Council Gets Back to It
ICE, elections and ART discussed
A bucket of prickly issues awaited the Albuquerque City Council at their Aug. 7 regular meeting. Rapid immigration enforcement, election issues and transit woes were some of the matters tackled by councilors.
Councilors called Albuquerque Police Chief Gorden Eden to the podium to chat a bit about the recent threat by US Attorney General Jeff Sessions to withhold federal law enforcement funding due to the city’s purported status as a “sanctuary city.” Eden said the city has not applied for the money that Sessions is threatening to withhold. Mayor Richard Berry responded to Sessions by saying that Albuquerque is immigrant-friendly, but it is not a sanctuary city. The Department of Justice identified Albuquerque in a nationally released press statement as a so-called sanctuary city, but were wrong, he said. Eden further said Immigration and Customs Enforcement agents were given an office in the prisoner transport center for them to do their jobs, but he said that office has not been staffed by ICE since April 2014. Meanwhile, Bernalillo County responded to Sessions’ threat by saying the county is immigrant-friendly and that no county resources will be used to identify immigration status unless required by court order, and cited the Tenth Amendment of the US Constitution that recognizes the sovereign status of the states and precludes the federal government from compelling state and local governments to enforce federal laws using county employees.

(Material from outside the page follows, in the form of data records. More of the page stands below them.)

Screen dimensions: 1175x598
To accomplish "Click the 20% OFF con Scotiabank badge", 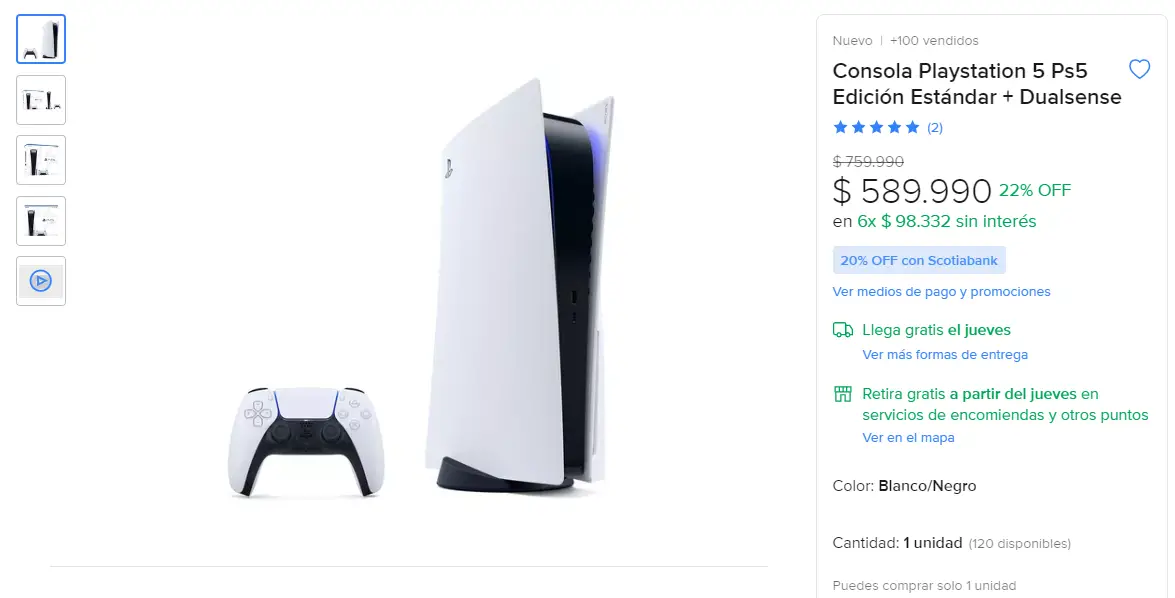I will click(x=919, y=260).
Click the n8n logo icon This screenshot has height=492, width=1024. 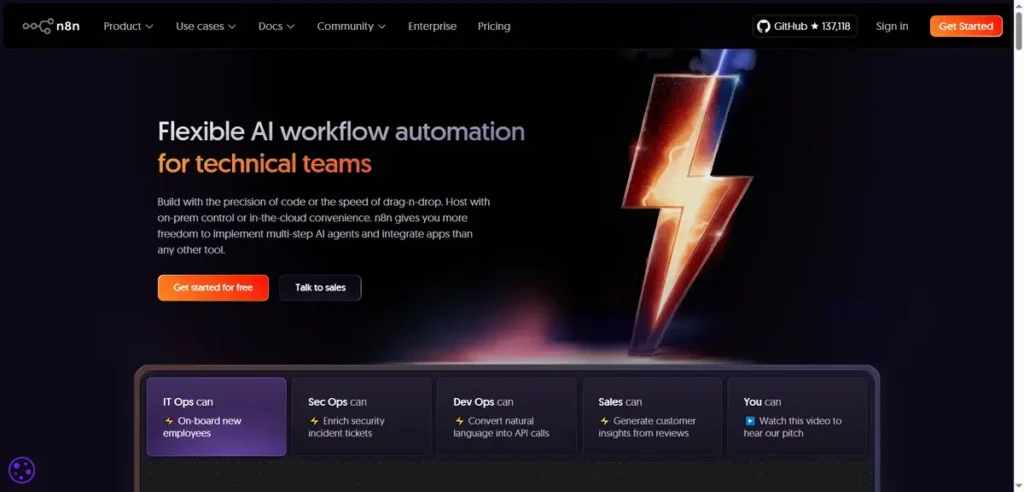click(38, 26)
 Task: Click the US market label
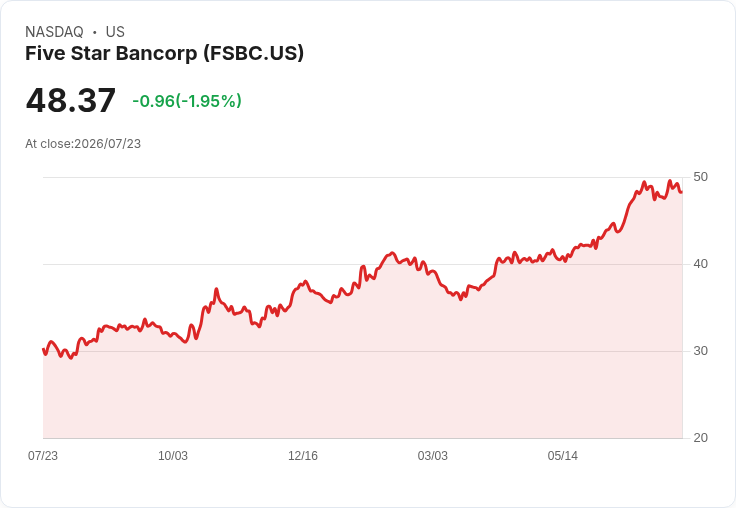(x=115, y=32)
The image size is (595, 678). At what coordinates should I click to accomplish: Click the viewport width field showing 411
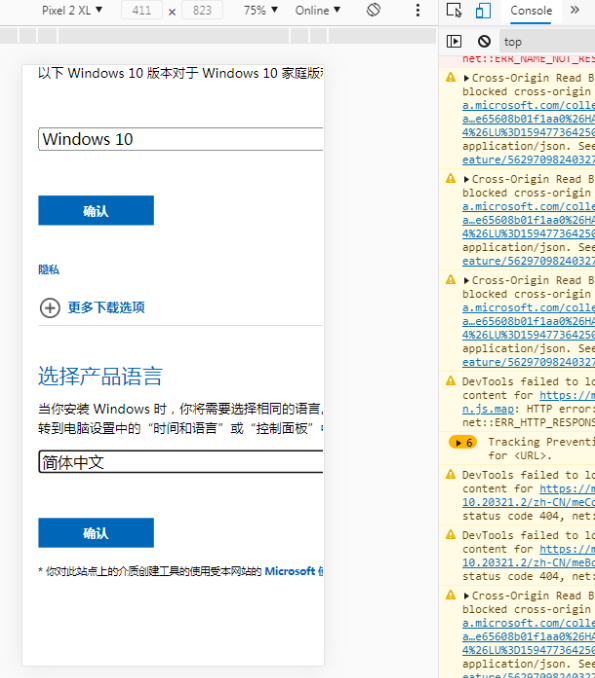click(x=142, y=10)
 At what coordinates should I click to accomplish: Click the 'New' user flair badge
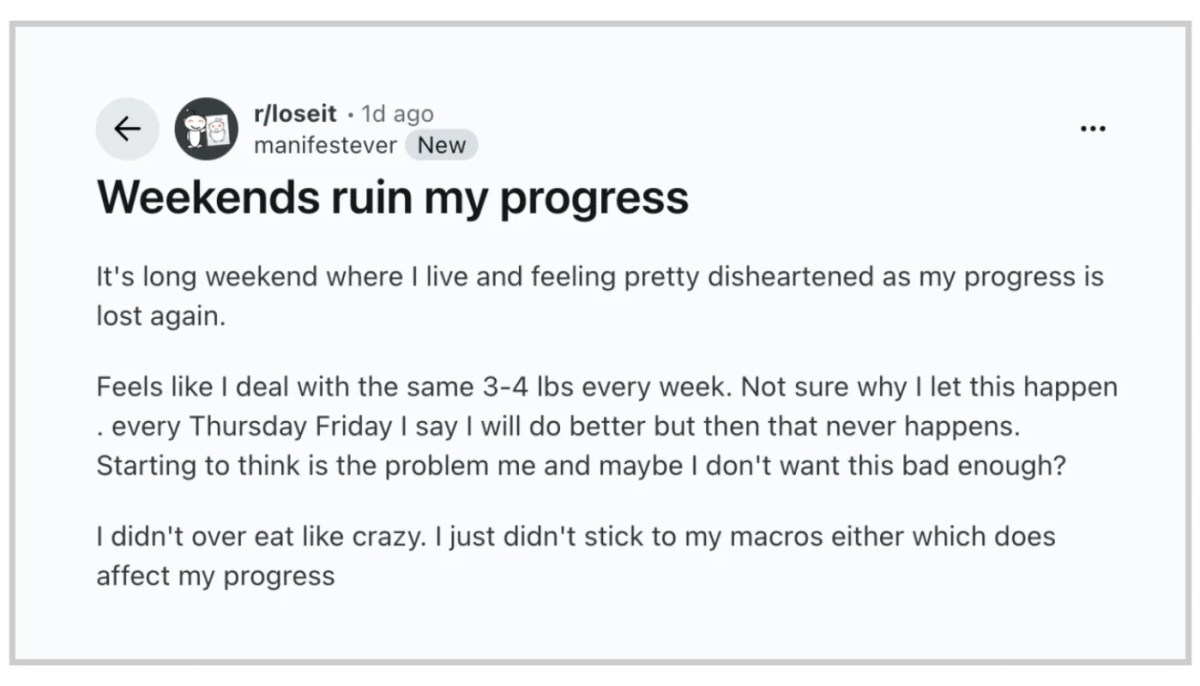(x=441, y=145)
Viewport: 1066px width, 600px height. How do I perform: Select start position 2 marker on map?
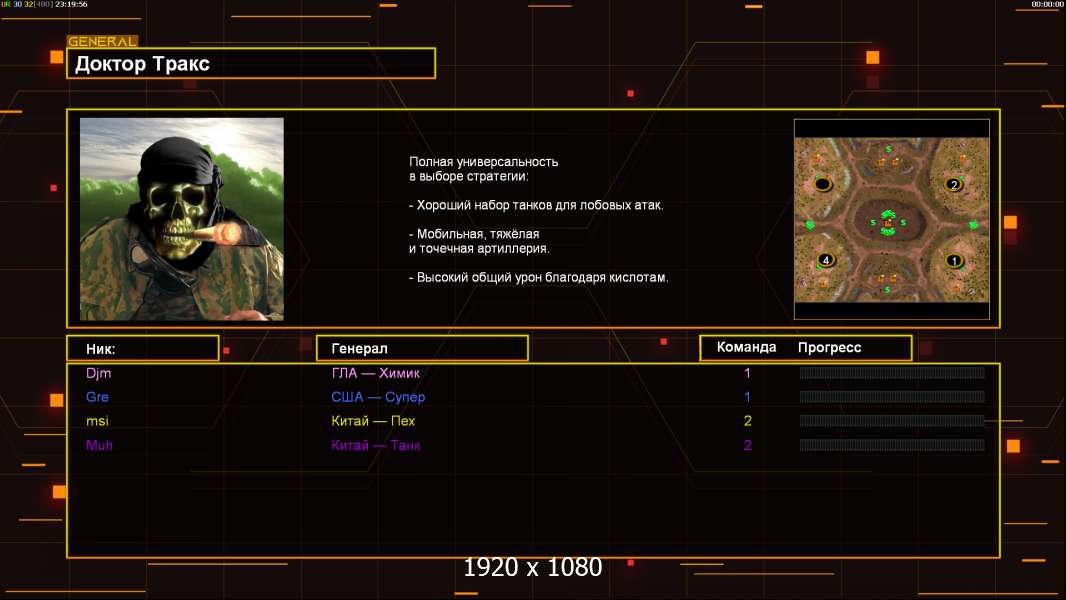(x=953, y=184)
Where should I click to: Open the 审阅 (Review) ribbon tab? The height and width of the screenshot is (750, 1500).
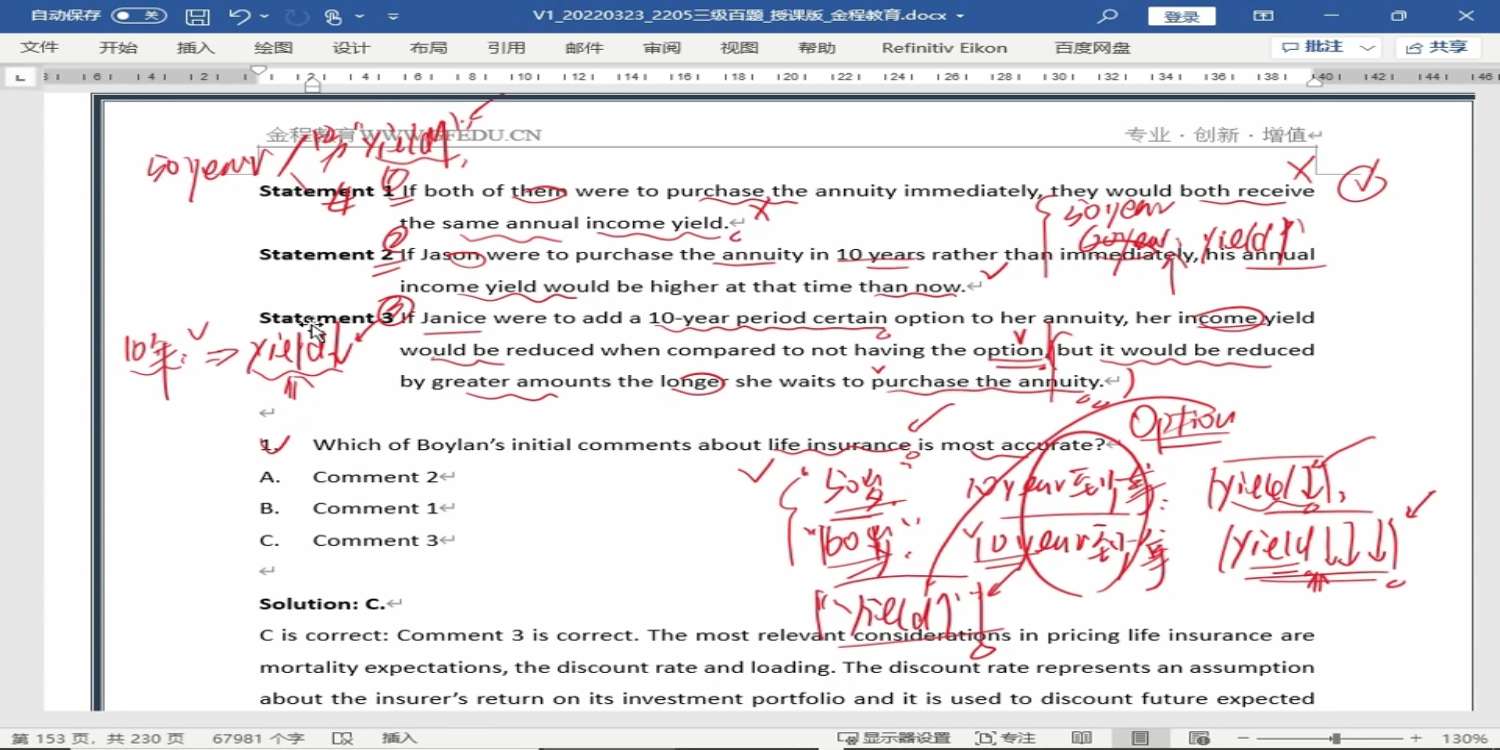coord(662,48)
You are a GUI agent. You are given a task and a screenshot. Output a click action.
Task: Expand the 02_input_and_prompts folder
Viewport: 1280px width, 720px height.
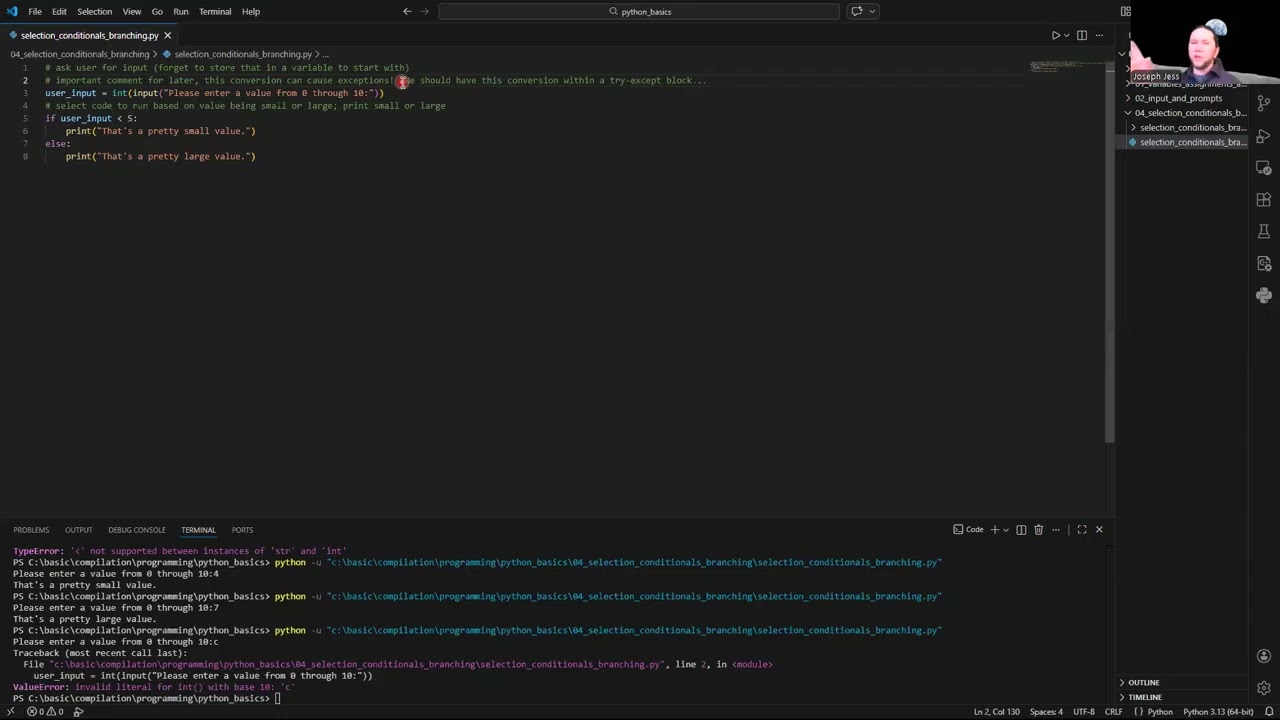coord(1177,98)

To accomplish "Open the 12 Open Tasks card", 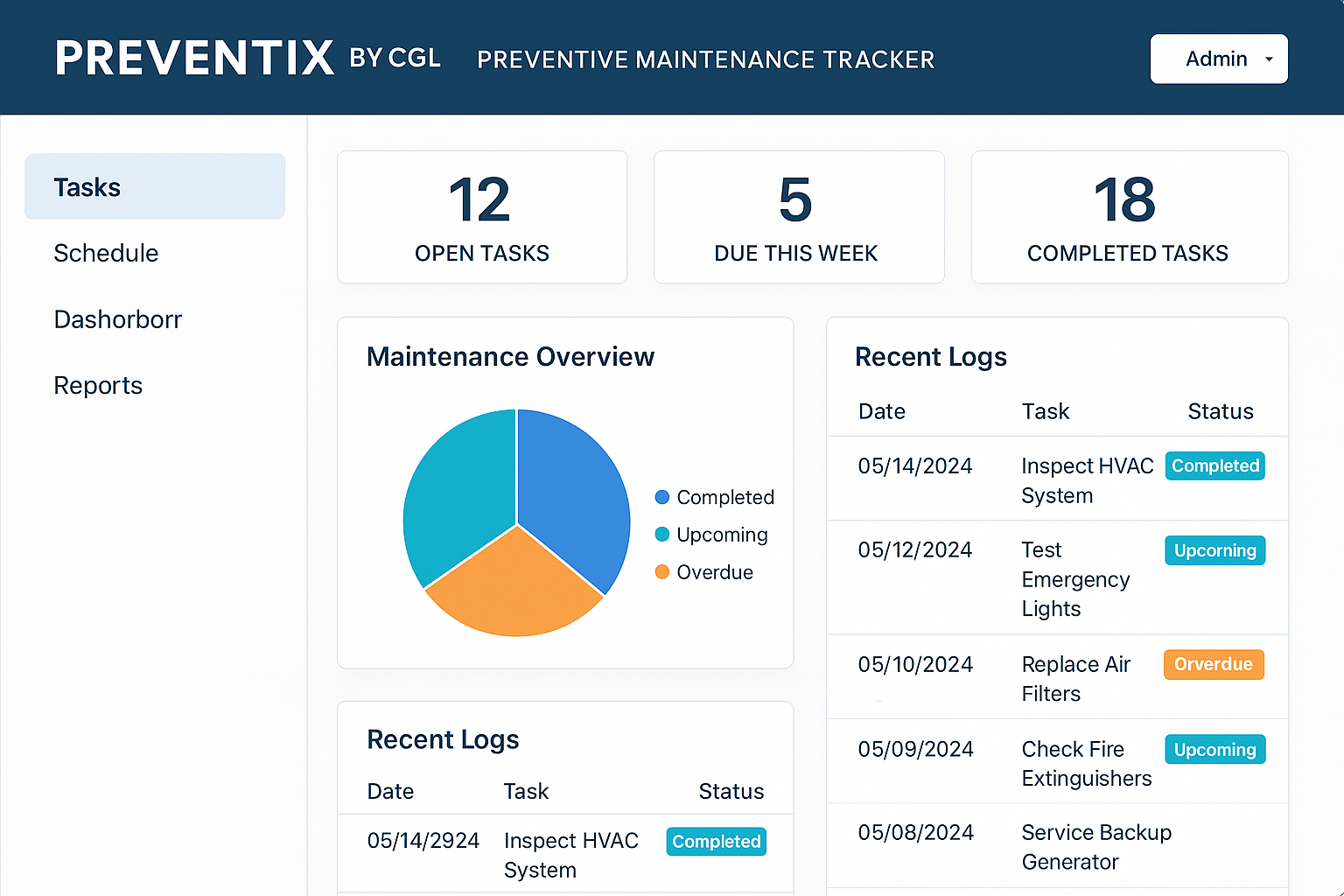I will (481, 217).
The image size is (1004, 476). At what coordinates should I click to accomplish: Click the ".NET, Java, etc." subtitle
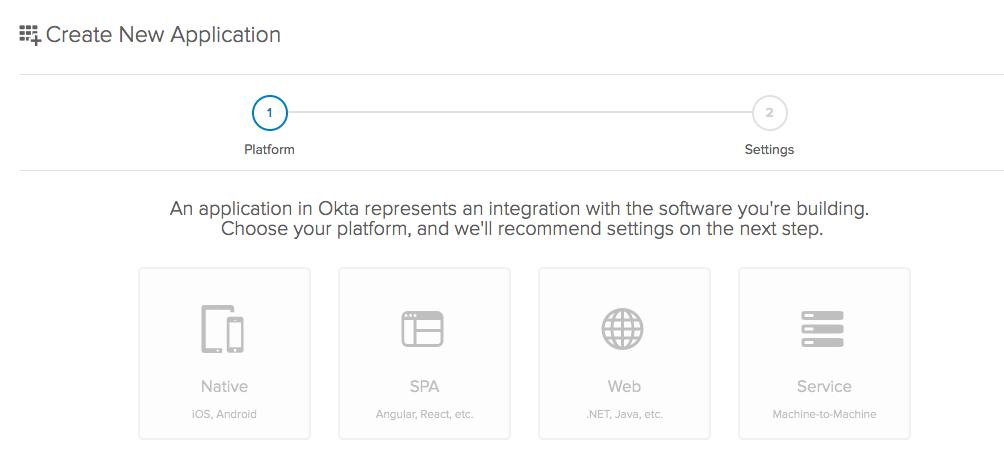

City councilors said they did not like the Police Oversight Board’s plans to host a mayoral candidate forum at their next meeting. Neither the mayor nor councilors have any say over the board. An associate attorney for the board said the forum is within the POB’s duties. He said POB is charged with doing community outreach, and hosting the forum also promotes accountability, which means finding out how candidates stand on the issues. “What chutzpah the POB has,” Councilor Diane Gibson said, “It’s way beyond their scope.” One by one, councilors expressed their concern over the POB looking like a political body. City Attorney Jessica Hernandez said her department is still looking at whether it is appropriate for a city board to conduct a political forum. The POB meeting, and maybe the forum, is set for 5pm, Aug. 10, and will be streamed via Channel 16 and GOV-TV.
Further regarding municipal elections, City Clerk Natalie Howard said she was not going to allow the League of Women Voters to distribute its election guides at polling sites. The League’s guides have been allowed in the past as they are generally considered nonpartisan. The city clerk and the city attorney said they will reconsider this decision once they see this year’s election’s guide.
Second Judicial District Judge Alan Malott struck down an Oct. 3 ballot spot for the City Council’s alternative sick leave ballot initiative, saying it will confuse voters. The Council’s proposed ballot question asked voters if they want the City Council to come up with a paid sick leave plan. But voters are already being asked in a citizen-driven initiative, if Albuquerque employers should be required to provide paid sick leave benefits to all employees, including part-time and seasonal workers.
Without discussion, councilors approved a resolution directing the Albuquerque Police Department to come up with a plan to investigate itself when involved in officer shootings and in-custody deaths. The measure says APD should have an outside law enforcement agency—which does not employ any officer involved in the incident, does not share management and liaison services with APD, and is not an investigative unit of the Second Judicial District Attorney’s Office— investigate these incidents.
APD Crimes Against Children Sgt. Rich Evans and Child Exploitation Sgt. Jeff Peterson assured councilors that while the police department does not have a specific written policy for how to handle child abuse referrals, the department does follow state law and investigates all credible referrals. Evans said he believes the state Children, Youth and Families Department sends APD between 1,000 and 1,700 child abuse and neglect referrals each month. He said there are nine detectives handling the referrals after they have been initially screened by APD supervisors. The hubbub arose after the city’s Civilian Police Oversight Agency found that APD does not have a written policy for investigating child abuse or neglect referrals from the state’s Children, Youth and Families Department. The CPOA also found that APD had lied about investigating a referral concerning 10-year-old Victoria Martens prior to her death.
Councilor Ken Sanchez asked Chief Operating Officer Michael Riordan how the Albuquerque Rapid Transit project is coming along and when the actual buses will be running. Riordan said the first bus has been delivered. He said the overall project is ahead of schedule and is 65 percent complete with a target completion date of the end of the year.
Economic Development Director Gary Oppedahl said during a presentation that the city has seen a 20 percent increase in business permits over last year along the Central ART route. He said the city’s ART website has an interactive link showing the business and construction permits issued along the route.
Councilors postponed approving a resolution that will analyze traffic congestion after the project is up and running, to see if the project has helped or has hurt the Central corridor. Councilors said there are some minor changes to make and the resolution will be back on the next meeting agenda.